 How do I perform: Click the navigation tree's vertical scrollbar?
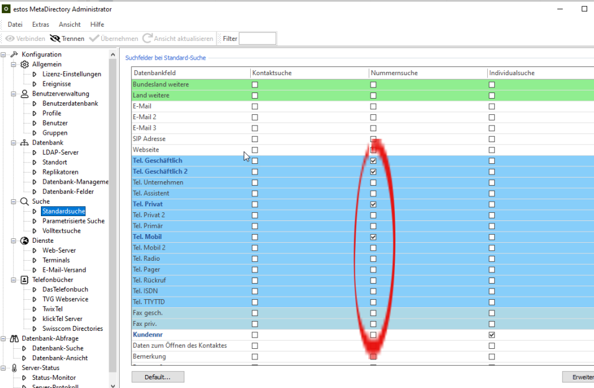click(113, 217)
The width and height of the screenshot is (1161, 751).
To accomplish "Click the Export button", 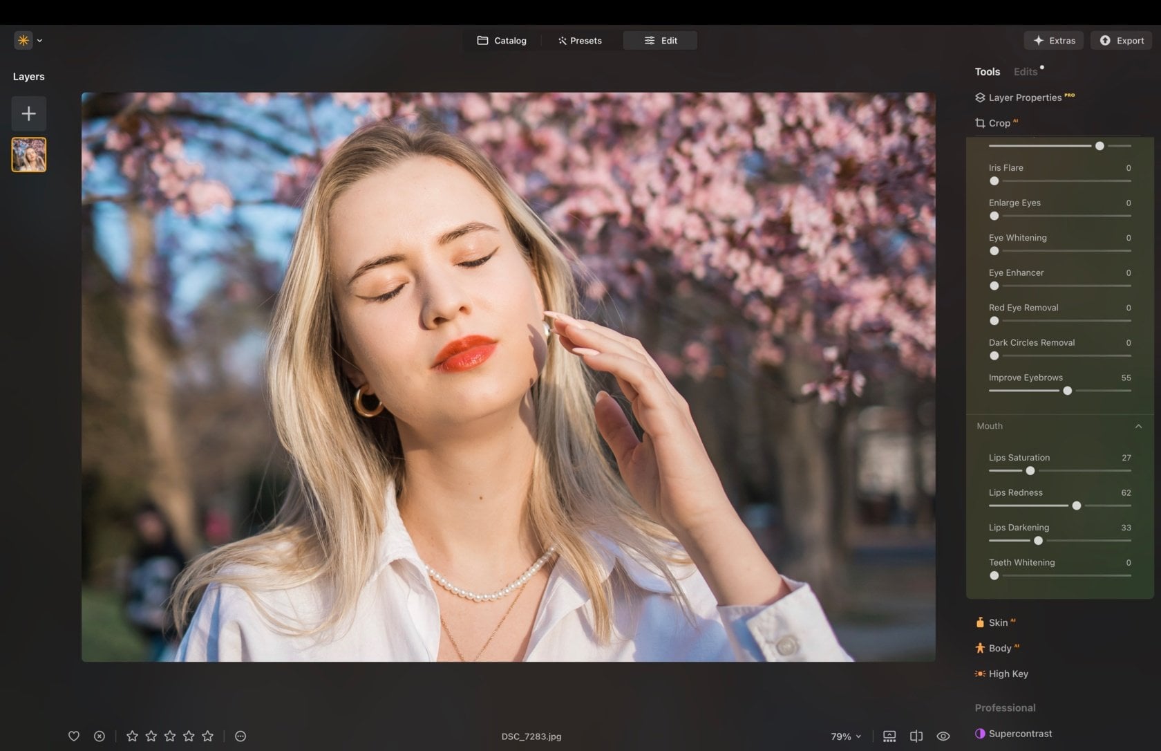I will (1121, 40).
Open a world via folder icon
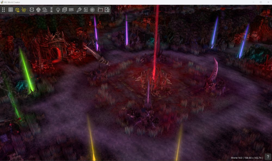The image size is (272, 161). (100, 10)
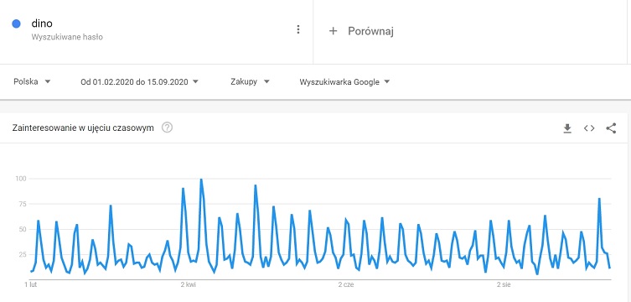The width and height of the screenshot is (631, 302).
Task: Open the help question mark icon
Action: (167, 128)
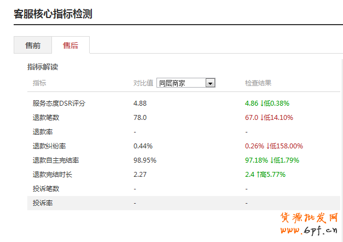Select the 售后 tab

point(71,45)
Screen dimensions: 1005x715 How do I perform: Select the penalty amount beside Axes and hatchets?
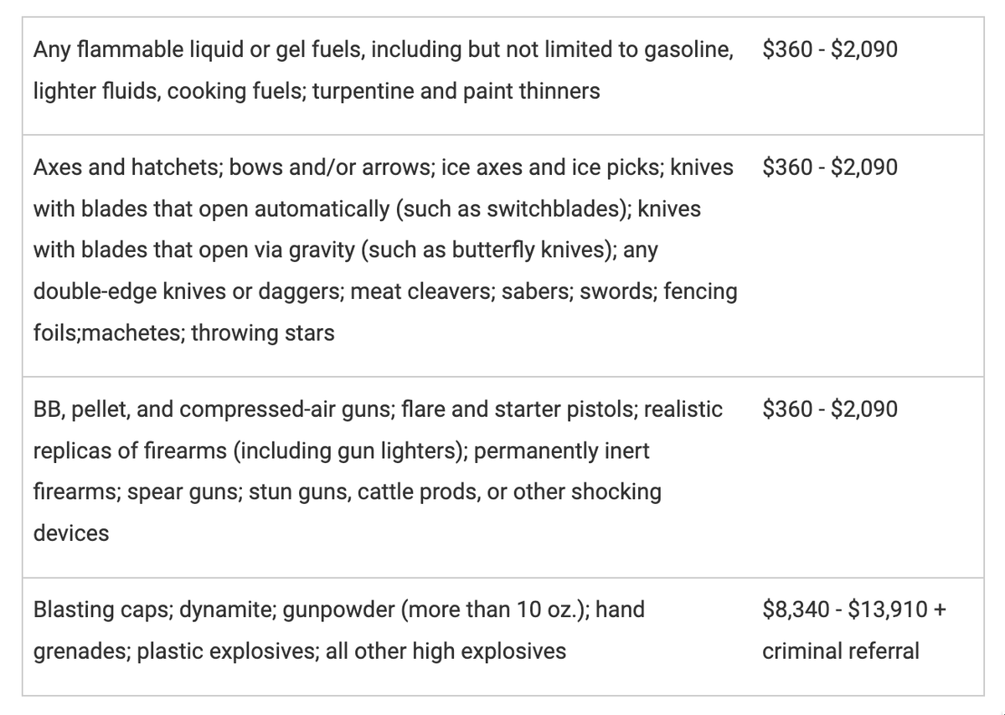[830, 167]
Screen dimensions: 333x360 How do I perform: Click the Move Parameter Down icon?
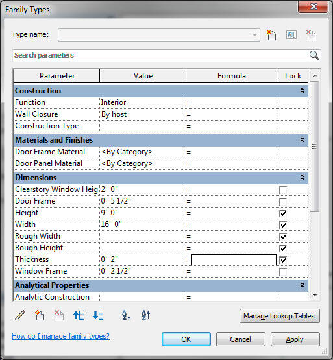pyautogui.click(x=98, y=315)
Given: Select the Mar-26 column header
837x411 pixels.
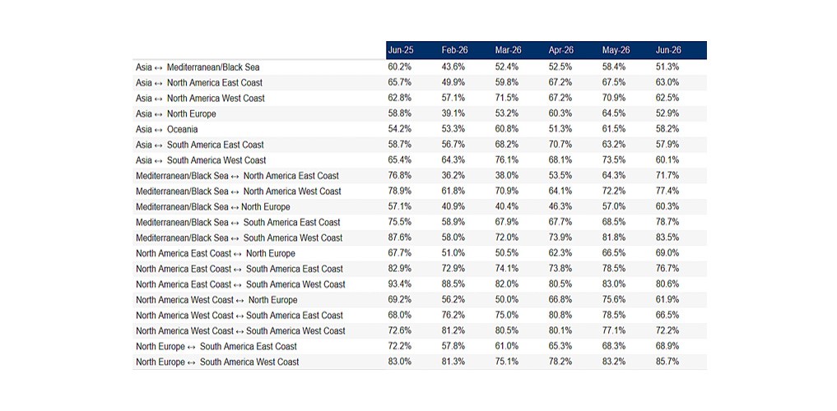Looking at the screenshot, I should 508,50.
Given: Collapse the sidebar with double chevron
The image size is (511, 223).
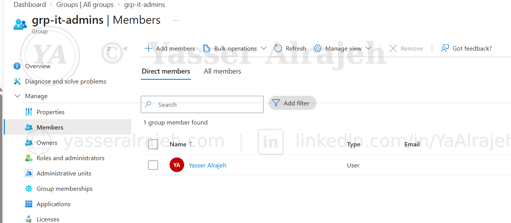Looking at the screenshot, I should [125, 49].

Given exercise: Count the lines in the items above that contain the word "dimensions". Reply with the number only.

Task solution: 2